» **Supplied records**:
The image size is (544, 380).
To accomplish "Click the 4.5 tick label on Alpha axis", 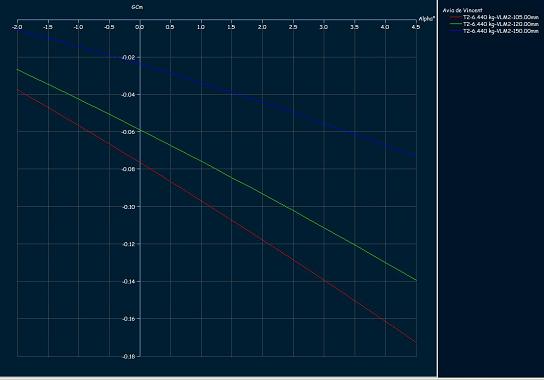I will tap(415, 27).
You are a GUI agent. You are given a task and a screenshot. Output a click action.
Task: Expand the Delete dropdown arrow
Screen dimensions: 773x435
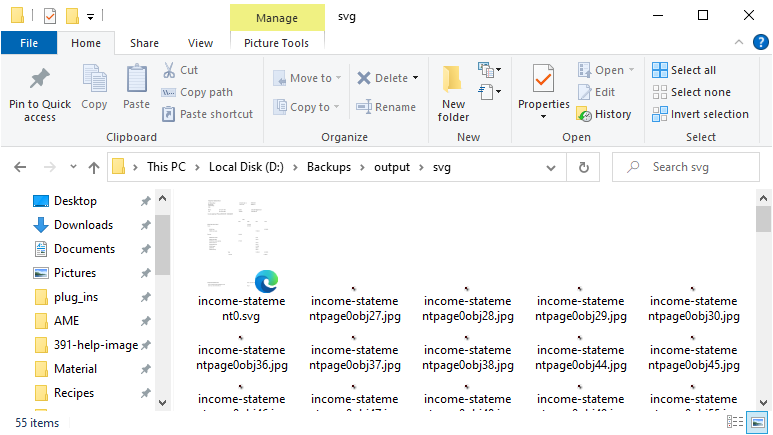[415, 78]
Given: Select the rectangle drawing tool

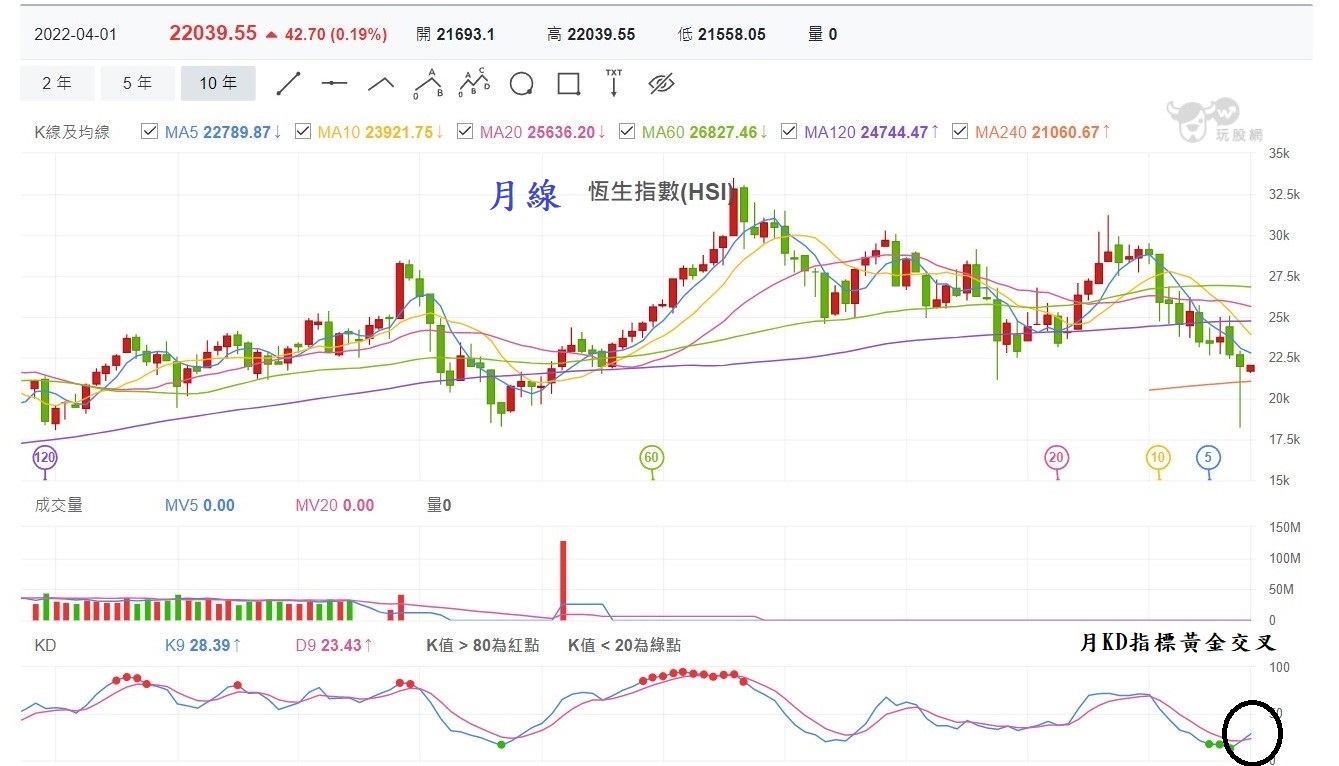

» **Assignment**:
Ignoring the pictures, write out word for word the lines from the line containing "Task: Expand the Delete dropdown arrow" through the end of the material above.

» **Your solution**:
Task: Expand the Delete dropdown arrow
Screen dimensions: 773x435
[415, 78]
Given: Select the rectangle drawing tool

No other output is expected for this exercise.